Mia madre continua a ripetermi che sono troppo intollerante. Ed ha perfettamente ragione! Infatti odio un sacco di cose. Godetevele!
Odio...
La
stupidità, perchè c'è chi stupido è e chi lo stupido fa. E di solito - salvo buone motivazioni - faccio fatica ad accettare entrambe le categorie.
Il
"gregge", quei grupponi di persone che, apparentemente,condividono un unico cervello e che quindi devono fare assolutamente quello che fanno gli altri, devono indossare le stesse cose, devono amare le stesse cose.
Essere
etichettata a forza. Quando mi fanno la fatidica domanda « Ma, scusa è, cioè... tu sei dark? ». No. Non sono dark. E no, non sono nemmeno metallara/punk/emo/pastore tedesco. Mi vesto quasi solo di nero e di verde perchè mi piacciono come colori, metto cose strane perchè le trovo carine, sembro uscita da un fumetto perchè mi piace che sia così. Punto.
La
ginnastica. Perchè no, classicisti, intellettuali, latinisti dobbiamo correre per ore sudando, scompigliandoci i capelli, rischiando di perdere gli occhiali? Perchè scattiste dalla scarsa resistenza (una a caso: me) devono essere costrette a fare giri e giri e giri di corsa attorno alla scuola? Ma, soprattutto... perchè la PALLAVOLO!? Io la palla la prendo solo con la faccia e mi rifiuto di imparare! Ecco u.u
Chi
odia me.
Chi
giudica senza conoscere una cosa. Insomma: non puoi dire che i fumetti - tanto per fare un esempio - sono cose da bambini se non ne hai mai parto uno in vita tua.

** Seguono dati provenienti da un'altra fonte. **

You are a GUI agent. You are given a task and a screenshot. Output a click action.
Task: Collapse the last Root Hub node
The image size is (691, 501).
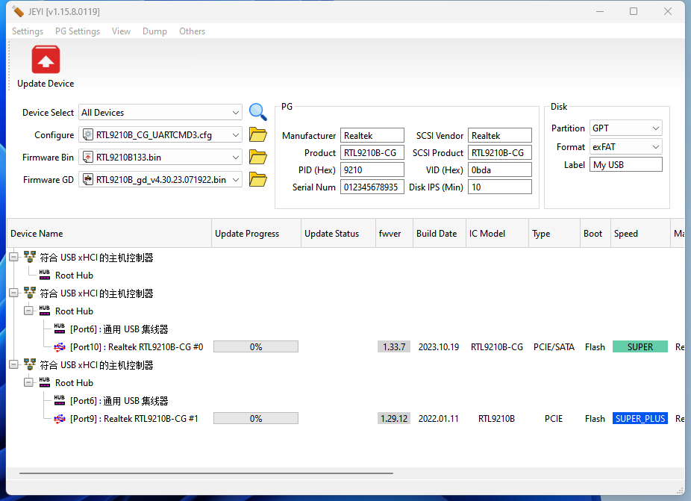pyautogui.click(x=28, y=383)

Oppure: il fantasy - sempre per fare esempi a caso - non ha significati profondi sono solo stupide battaglie.
Chi mi da della
frigida solo perchè non mi commuovo leggendo Twilight o cose simili. Sì, è successo e mi ha fatto arrabbiare. Ognuno ha la sua sensibilità e io sinceramente non mi commuovo davanti a quei due che si tira-e-mollano solo perchè lui è un vampiro è c'ha le mani fredde. Anche io ho le mani fredde ma non lo trovo commovente! Trovo sia solo una scocciatura! E se preferisco tenere la mia commozione per i libri di Zafòn.
La musica
house perchè sono cresciuta con Leonard Cohen, i Beatles e De Andrè e non potete dirmi che quella è musica.